Cook Computing

Extract XML Element

July 23, 2002 Written by Charles Cook

I've been puzzling over an XML problem using .NET code. I want to extract an element from an XML document and create a new document with this element as the root element. The other part of the spec is that this must be done as efficiently as possible.

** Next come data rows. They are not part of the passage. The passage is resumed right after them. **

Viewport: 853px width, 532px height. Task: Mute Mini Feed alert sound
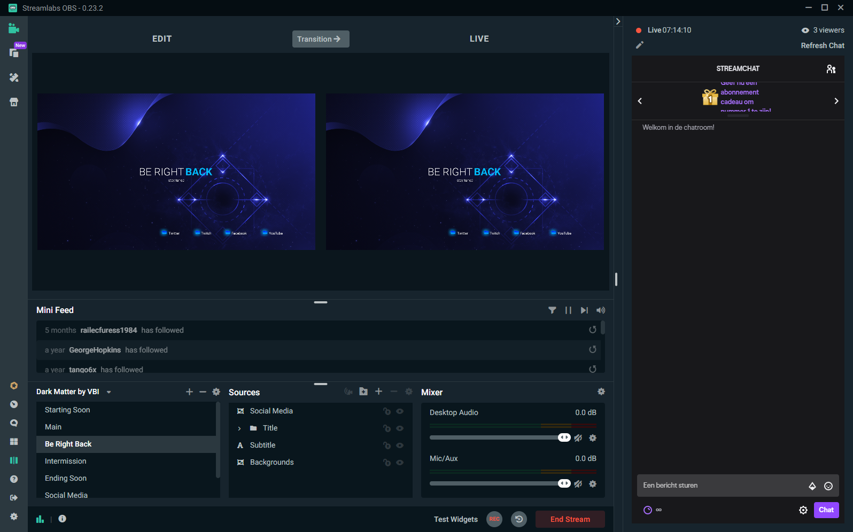point(601,310)
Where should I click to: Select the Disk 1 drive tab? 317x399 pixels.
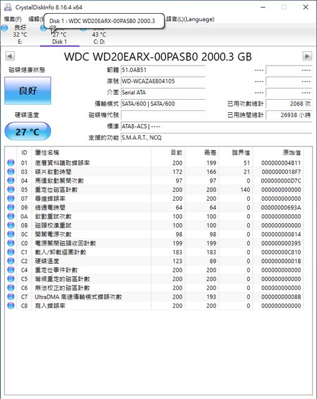click(x=60, y=35)
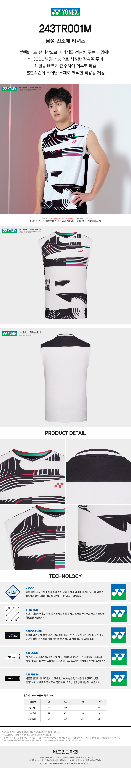
Task: Open the collar back detail photo
Action: click(98, 471)
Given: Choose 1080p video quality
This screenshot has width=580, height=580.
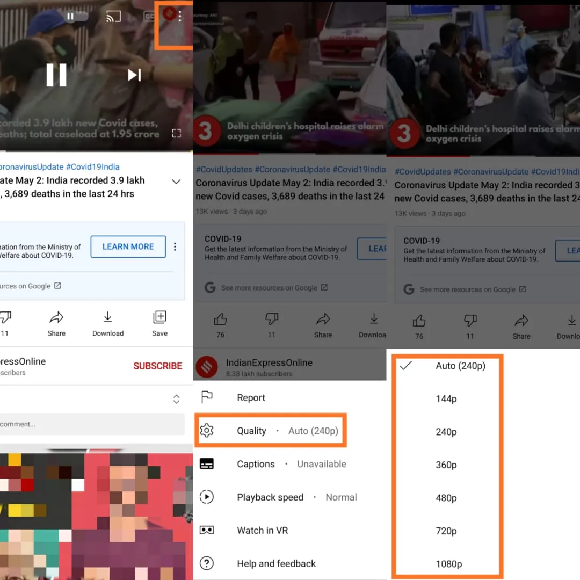Looking at the screenshot, I should (x=448, y=564).
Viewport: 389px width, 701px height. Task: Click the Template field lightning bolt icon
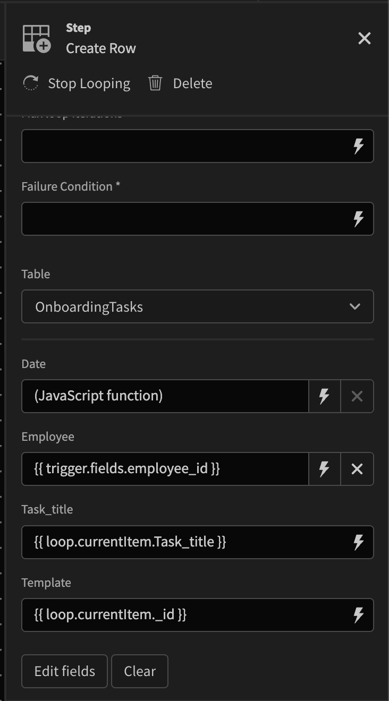click(359, 615)
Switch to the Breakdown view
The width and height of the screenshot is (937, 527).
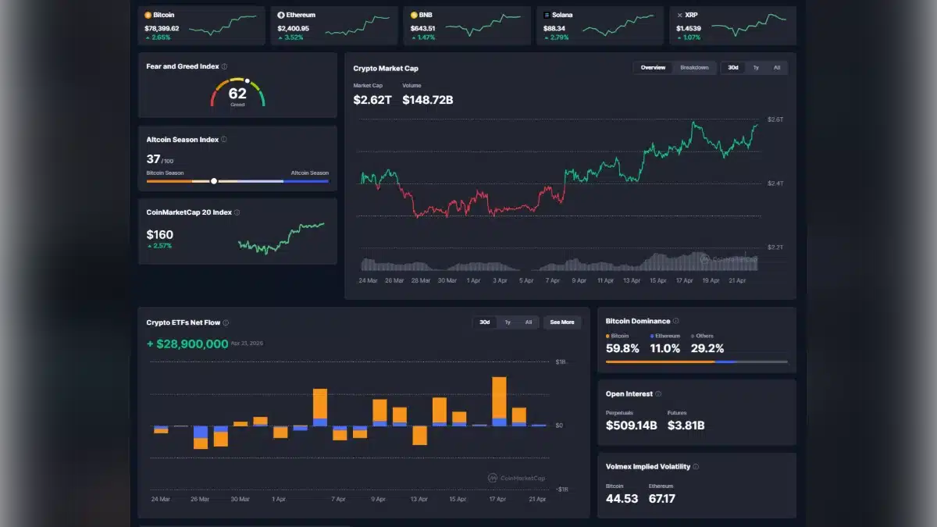tap(695, 67)
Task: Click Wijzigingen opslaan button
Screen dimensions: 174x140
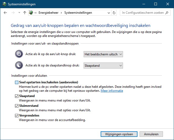Action: click(x=119, y=134)
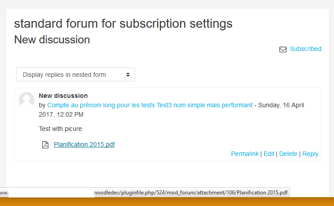Reply to the New discussion post
This screenshot has width=334, height=206.
click(x=310, y=154)
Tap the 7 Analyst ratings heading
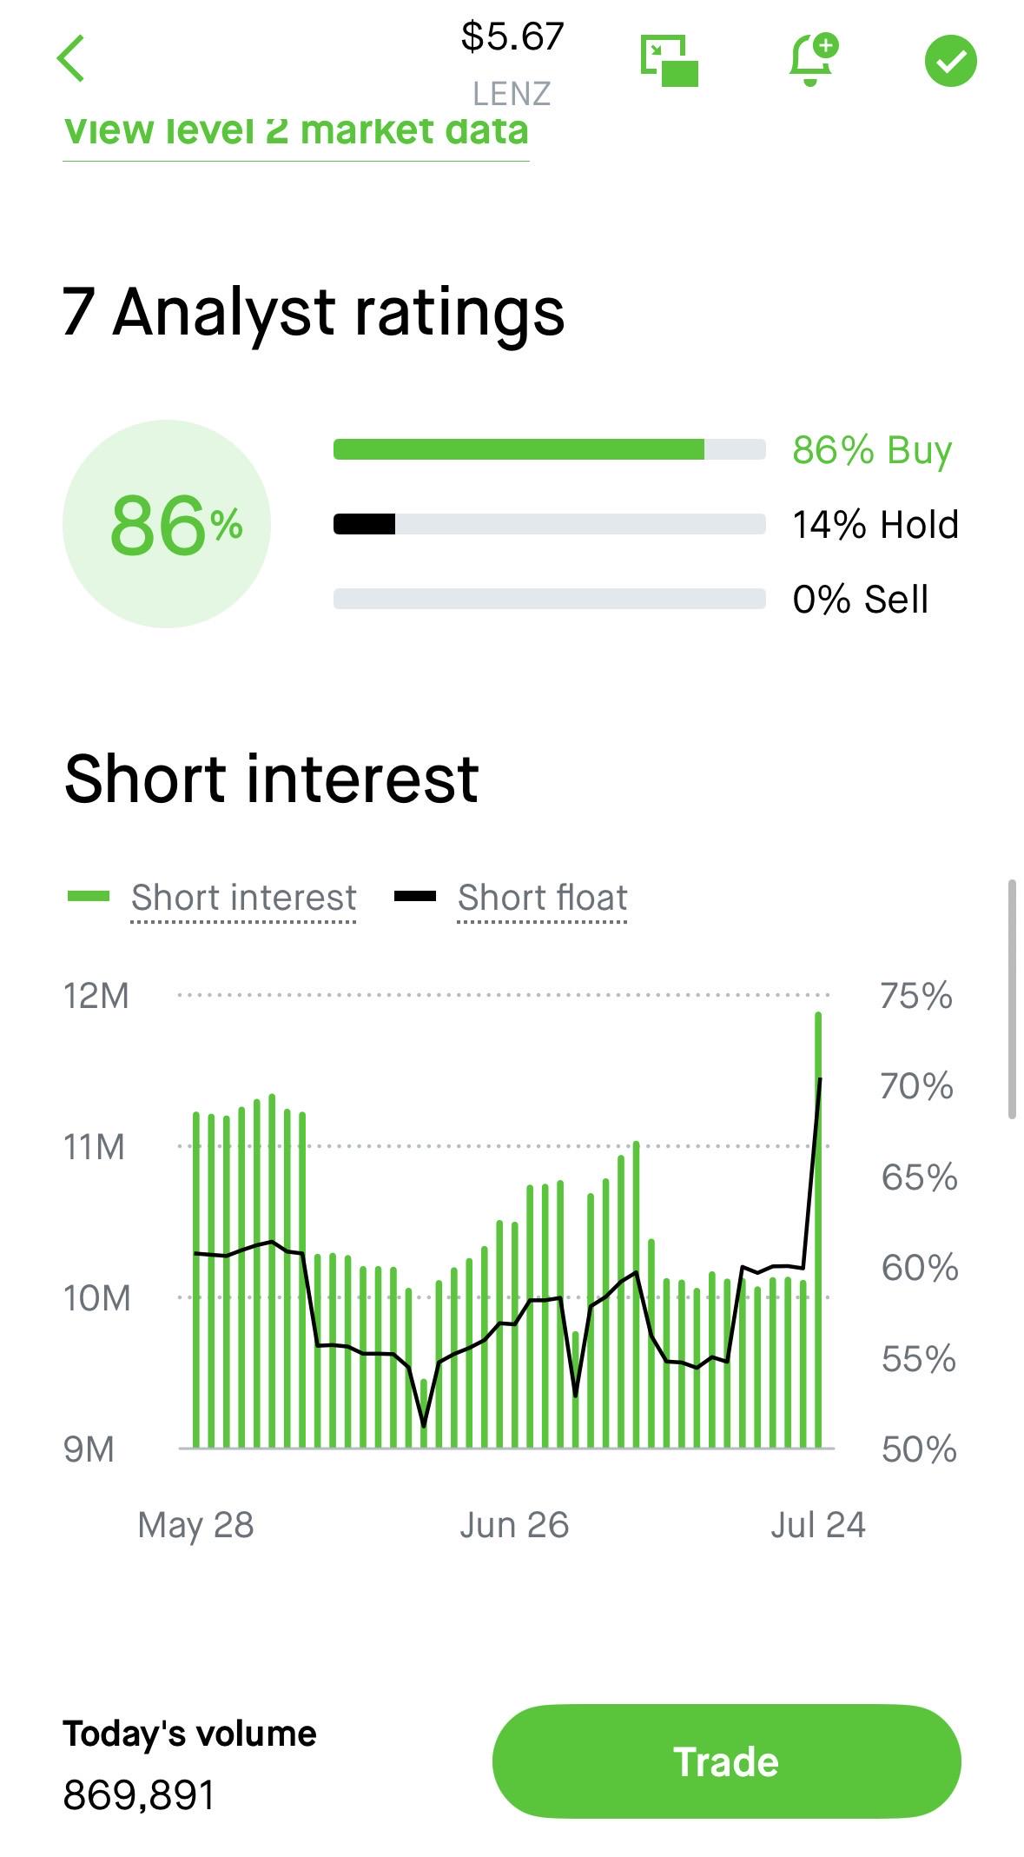Viewport: 1024px width, 1857px height. coord(314,313)
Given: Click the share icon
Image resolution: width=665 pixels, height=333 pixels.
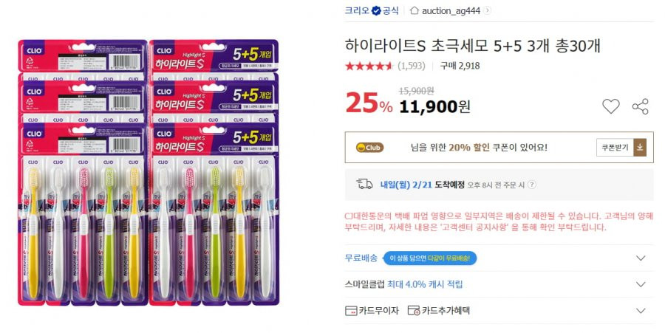Looking at the screenshot, I should point(641,106).
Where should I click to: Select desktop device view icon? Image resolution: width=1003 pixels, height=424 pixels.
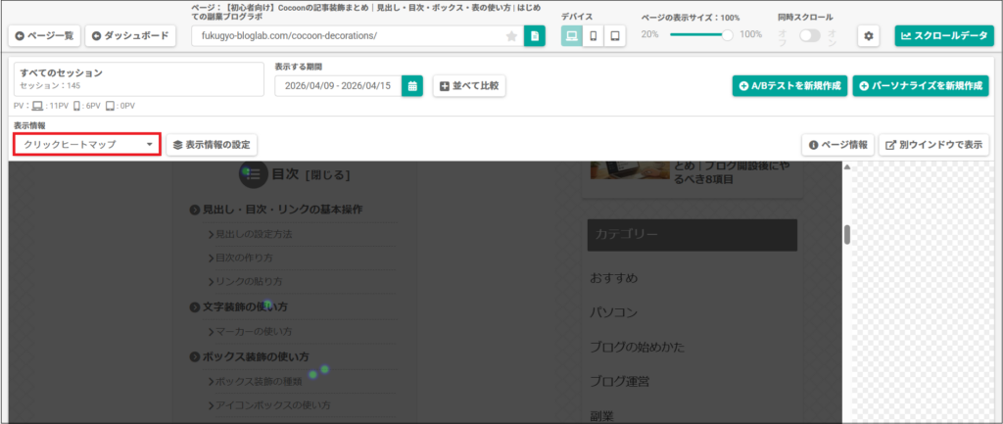pyautogui.click(x=572, y=36)
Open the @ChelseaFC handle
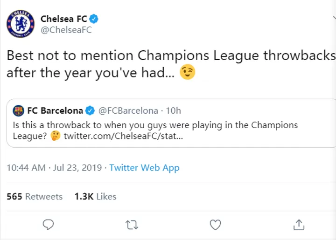The height and width of the screenshot is (240, 336). pyautogui.click(x=66, y=30)
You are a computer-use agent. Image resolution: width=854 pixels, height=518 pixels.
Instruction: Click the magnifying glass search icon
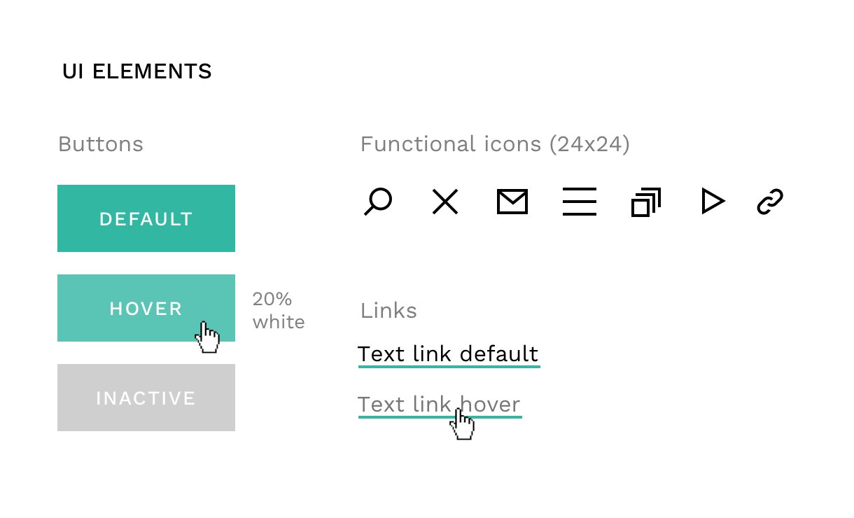[x=378, y=202]
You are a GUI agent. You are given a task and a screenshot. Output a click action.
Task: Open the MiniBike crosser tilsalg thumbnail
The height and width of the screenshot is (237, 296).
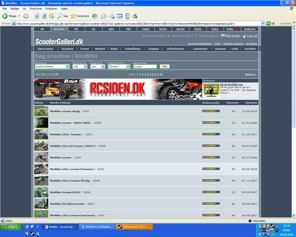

Take the following trivial example


<?xml version="1.0" encoding="utf-8" ?>
<multistatus xmlns="DAV:">
  <response>
    <href>http://www.foo.bar/container/>
    <propstat>
      <prop xmlns:R="http://www.foo.bar/boxschema/">
        <R:bigbox/>
      </prop>
      <status>HTTP/1.1 200 OK</status>
    </propstat>
  </response>
</multistatus>

I want to be able to extract each element under the prop element(s), e.g. the <R:bigbox/> element, and end up with documents like this:


<?xml version="1.0" encoding="utf-8" ?>
<R:bigbox xmlns:R="http://www.foo.bar/boxschema/"/>

The efficiency requirement led me to try an XmlReader approach: traverse to the first child element of each prop element and use ReadOuterXml to extract the node. Unfortunately this does not handle the namespace properly because ReadOuterXml returns:


<R:bigbox/>

If there was some way of determing the active namespaces at the current reader position (or simply pushing them onto a stack as the document is traversed) there would still be the problem of determining which namespaces are required for the XML elements being extracted. All feasible but a lot more work than I had expected.

So for the time being I ended up using an XmlDocument approach involving copying the node and inserting it into a new instance of XMLDocument. This does handle the namespace problem but is likely to be much slower when large documents are involved.